Some related work in Multi-task RL. But I remember my impression of it was that it only moderately helps Multi-task RL.

3

Red-Portal t1_j1vu94s wrote

I think what you're describing is similar to curriculum learning and importance sampling SGD. The former claims that there is a better order of feeding data during SGD that results in better training. But I'm not sure how scientifically grounded that line of research has become. It used to be closer to art. The latter is simple. Since some samples are more "destructive" (higher variance), sample them less often while numerically compensating for that.

1

Nameless1995 t1_j1xeo4l wrote

There is a literature related to taking gradient agreement/conflict into account for different motivations (usually different from the exact motivation in OP).

This is one place to start looking: https://arxiv.org/abs/2009.00329 (you can find some related work from the citations in google scholar/semantic scholar)

1

derpderp3200 OP t1_j1ygqtj wrote

What a fascinating paper- reminds me of an idea I had to store some sort of secondary value in weights that contribute to correct outputs that prevents unlearning their features, but had no specific idea of how to execute it- can't believe I didn't think of what this paper's authors did. Thank you.

1

IndecisivePhysicist t1_j1yd893 wrote

This is good actually. The "noise" of batch sgd acts as a regularizer. You don't actually want to find the global minimum of the training set but rather you want a generalizeable minimum which usually means a flat minimum because there will be some distribution shift at test time. The minimum being slightly different for each minibatch helps draw you toward a flat minimum.

1

derpderp3200 OP t1_j1yh8qe wrote

But is it the most efficient and effective method?

I'd imagine it's likely possible to converge much faster, and that at some point into training, you likely run into a "limit" where the "signal"(learnable features) can no longer overcome the "noise"(the "pull effect").

1

nonotan t1_j1yovo3 wrote

It's probably not the most efficient method. However, in general, methods that converge faster tend to lead to slightly worse minima (think momentum-based methods vs "plain" SGD), which "intuitively" makes some degree of sense (the additional time spent training isn't completely wasted, with some of it effectively helping explore the possibility space, optimizing the model in ways that simple gradient-following might miss entirely)
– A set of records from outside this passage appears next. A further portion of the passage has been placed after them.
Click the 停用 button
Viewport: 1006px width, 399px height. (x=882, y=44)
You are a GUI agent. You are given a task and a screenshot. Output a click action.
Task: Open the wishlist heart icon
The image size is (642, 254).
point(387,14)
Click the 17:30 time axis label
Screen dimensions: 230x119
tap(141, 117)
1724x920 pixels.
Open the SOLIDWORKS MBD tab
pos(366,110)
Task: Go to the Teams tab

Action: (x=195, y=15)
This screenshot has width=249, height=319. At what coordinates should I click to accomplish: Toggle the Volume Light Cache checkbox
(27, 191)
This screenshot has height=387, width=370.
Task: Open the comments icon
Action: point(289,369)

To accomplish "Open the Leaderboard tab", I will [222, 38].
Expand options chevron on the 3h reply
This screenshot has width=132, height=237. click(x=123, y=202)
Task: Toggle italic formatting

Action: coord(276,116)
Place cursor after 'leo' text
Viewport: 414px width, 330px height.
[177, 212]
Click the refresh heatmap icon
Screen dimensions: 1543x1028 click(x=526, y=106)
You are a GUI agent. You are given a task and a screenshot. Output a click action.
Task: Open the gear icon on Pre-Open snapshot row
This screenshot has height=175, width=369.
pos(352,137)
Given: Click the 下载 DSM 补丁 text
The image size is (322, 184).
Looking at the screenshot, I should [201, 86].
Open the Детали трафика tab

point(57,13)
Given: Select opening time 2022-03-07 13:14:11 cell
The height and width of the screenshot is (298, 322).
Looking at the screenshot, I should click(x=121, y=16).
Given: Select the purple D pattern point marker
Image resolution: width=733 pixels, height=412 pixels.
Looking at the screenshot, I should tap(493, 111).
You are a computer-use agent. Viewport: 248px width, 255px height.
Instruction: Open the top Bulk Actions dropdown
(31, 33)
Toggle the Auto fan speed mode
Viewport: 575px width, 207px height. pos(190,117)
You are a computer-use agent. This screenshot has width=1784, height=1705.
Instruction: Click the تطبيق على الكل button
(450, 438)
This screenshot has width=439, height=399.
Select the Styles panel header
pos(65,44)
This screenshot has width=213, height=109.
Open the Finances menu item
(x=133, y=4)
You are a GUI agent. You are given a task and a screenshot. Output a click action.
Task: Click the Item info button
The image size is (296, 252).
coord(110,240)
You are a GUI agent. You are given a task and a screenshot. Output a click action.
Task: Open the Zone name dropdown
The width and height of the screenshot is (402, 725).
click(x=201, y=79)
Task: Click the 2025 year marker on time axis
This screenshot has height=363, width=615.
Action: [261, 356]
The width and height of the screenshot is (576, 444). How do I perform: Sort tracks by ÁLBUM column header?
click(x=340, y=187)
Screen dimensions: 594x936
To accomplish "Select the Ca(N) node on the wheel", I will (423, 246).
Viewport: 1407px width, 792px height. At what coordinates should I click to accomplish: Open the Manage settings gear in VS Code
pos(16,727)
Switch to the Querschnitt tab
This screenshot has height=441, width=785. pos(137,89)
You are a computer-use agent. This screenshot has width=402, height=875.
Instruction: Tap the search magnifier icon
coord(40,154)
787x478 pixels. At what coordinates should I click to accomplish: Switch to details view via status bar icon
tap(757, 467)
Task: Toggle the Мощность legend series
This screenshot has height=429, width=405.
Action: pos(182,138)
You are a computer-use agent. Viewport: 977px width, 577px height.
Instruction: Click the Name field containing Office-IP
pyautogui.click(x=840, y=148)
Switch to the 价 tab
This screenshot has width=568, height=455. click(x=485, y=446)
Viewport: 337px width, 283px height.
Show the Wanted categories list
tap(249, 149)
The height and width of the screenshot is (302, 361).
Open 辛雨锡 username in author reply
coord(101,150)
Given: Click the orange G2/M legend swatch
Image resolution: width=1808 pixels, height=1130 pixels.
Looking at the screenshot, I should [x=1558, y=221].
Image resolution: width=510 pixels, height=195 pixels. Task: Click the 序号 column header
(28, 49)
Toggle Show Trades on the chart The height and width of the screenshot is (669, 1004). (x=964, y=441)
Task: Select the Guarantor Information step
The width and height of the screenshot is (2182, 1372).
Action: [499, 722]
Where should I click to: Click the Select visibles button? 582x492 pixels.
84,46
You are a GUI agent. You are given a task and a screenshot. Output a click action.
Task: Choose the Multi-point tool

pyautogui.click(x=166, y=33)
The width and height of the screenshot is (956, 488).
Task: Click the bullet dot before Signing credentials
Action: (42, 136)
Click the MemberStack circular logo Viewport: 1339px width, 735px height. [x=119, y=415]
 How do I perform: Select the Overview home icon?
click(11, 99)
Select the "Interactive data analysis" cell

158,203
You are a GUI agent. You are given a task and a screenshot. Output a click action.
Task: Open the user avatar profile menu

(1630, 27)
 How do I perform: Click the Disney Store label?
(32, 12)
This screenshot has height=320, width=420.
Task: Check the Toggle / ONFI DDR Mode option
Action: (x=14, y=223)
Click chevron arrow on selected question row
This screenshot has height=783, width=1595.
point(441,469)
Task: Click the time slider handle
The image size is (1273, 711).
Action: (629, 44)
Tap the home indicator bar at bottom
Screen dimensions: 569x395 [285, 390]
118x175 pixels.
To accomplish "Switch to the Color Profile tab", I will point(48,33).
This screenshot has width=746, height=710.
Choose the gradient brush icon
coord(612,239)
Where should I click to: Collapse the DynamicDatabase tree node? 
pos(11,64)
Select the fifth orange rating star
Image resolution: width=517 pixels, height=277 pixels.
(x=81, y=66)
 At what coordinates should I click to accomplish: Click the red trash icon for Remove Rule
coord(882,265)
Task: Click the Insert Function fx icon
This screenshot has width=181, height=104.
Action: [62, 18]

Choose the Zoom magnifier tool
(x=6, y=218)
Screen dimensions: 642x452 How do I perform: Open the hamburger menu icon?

I would be shocked if there doesn't exist a method that does even better than SGD while also being significantly more efficient. But it's probably not going to be easy to find, and I expect most simple heuristics ("this seems to be helping, do it more" or "this doesn't seem to be helping, do it less") will lead to training time vs accuracy tradeoffs, rather than universal improvements.

3

IndecisivePhysicist t1_j20lxts wrote

Converge to what though? My whole point was that you don't want to converge to the actual global minimum on the test set, you want one of the many local minima and you want one that is flat.

1

realjunkman t1_j2a54lt wrote

There was a paper recently about finding parameter regions that are unused and only updating those on fine tuned data. Can't remember the name but that was an interesting approach.

1

derpderp3200 OP t1_j2avw24 wrote

Interesting! I thought about something similar, a "no parameter is left unused" during training, but using unused regions for fine-tuning sounds like a much more clever application of the principle.

1

realjunkman t1_j2cc4nm wrote

It was a presentation I saw at EMNLP this past year. I’ll try and look for it, but if I don’t report back… it was a presentation during day 3!

1

big_haptun777 t1_j1ug2fb wrote

I believe that it has already been solved via shuffling and batching. You will possibly not get stuck in local minima.

−3